• **What you are asked to do**: Check every line of the material below, and show those that contain "computer".
^^^^
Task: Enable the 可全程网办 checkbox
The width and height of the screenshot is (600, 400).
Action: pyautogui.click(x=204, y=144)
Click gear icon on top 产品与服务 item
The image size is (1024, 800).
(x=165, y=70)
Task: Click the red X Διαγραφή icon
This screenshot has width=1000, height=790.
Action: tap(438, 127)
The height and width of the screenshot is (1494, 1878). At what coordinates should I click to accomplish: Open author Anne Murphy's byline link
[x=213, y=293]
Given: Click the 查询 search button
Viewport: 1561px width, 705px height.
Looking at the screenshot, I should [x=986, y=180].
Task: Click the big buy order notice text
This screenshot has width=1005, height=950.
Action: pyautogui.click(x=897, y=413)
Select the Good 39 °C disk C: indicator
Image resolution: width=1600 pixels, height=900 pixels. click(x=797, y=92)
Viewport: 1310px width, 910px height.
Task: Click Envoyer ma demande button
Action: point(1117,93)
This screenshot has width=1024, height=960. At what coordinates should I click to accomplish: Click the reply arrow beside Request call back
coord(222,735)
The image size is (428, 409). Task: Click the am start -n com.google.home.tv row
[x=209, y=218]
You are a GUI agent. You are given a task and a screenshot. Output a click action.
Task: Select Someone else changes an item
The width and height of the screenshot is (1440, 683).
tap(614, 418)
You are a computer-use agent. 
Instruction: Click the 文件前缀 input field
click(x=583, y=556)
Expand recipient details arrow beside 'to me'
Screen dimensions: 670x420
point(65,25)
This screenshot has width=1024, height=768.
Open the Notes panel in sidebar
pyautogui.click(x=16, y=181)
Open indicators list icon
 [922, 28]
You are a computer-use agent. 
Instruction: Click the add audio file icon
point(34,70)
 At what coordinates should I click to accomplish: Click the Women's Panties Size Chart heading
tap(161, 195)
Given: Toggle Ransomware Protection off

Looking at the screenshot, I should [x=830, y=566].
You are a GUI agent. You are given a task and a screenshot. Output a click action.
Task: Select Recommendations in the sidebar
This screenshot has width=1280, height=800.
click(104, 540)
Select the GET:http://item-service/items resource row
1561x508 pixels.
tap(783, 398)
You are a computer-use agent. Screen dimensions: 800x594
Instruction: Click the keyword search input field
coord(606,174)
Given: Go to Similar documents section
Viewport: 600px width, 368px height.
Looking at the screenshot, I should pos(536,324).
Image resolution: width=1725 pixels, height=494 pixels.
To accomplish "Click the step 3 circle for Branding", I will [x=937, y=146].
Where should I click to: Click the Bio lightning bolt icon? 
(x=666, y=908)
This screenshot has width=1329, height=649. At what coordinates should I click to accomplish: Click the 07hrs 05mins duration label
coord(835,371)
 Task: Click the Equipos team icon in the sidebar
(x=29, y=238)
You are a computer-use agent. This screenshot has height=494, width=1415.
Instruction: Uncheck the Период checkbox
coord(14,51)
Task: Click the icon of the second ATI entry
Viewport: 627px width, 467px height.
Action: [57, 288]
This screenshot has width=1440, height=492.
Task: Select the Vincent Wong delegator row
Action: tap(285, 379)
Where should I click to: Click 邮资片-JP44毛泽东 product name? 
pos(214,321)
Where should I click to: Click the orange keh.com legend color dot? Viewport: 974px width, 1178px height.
^^^^
• **Solution for this problem**:
You are a computer-use agent. 
You are a computer-use agent. 
You are a computer-use agent. Screen dimensions: 800x594
You are a computer-use agent. This screenshot has height=494, width=1415.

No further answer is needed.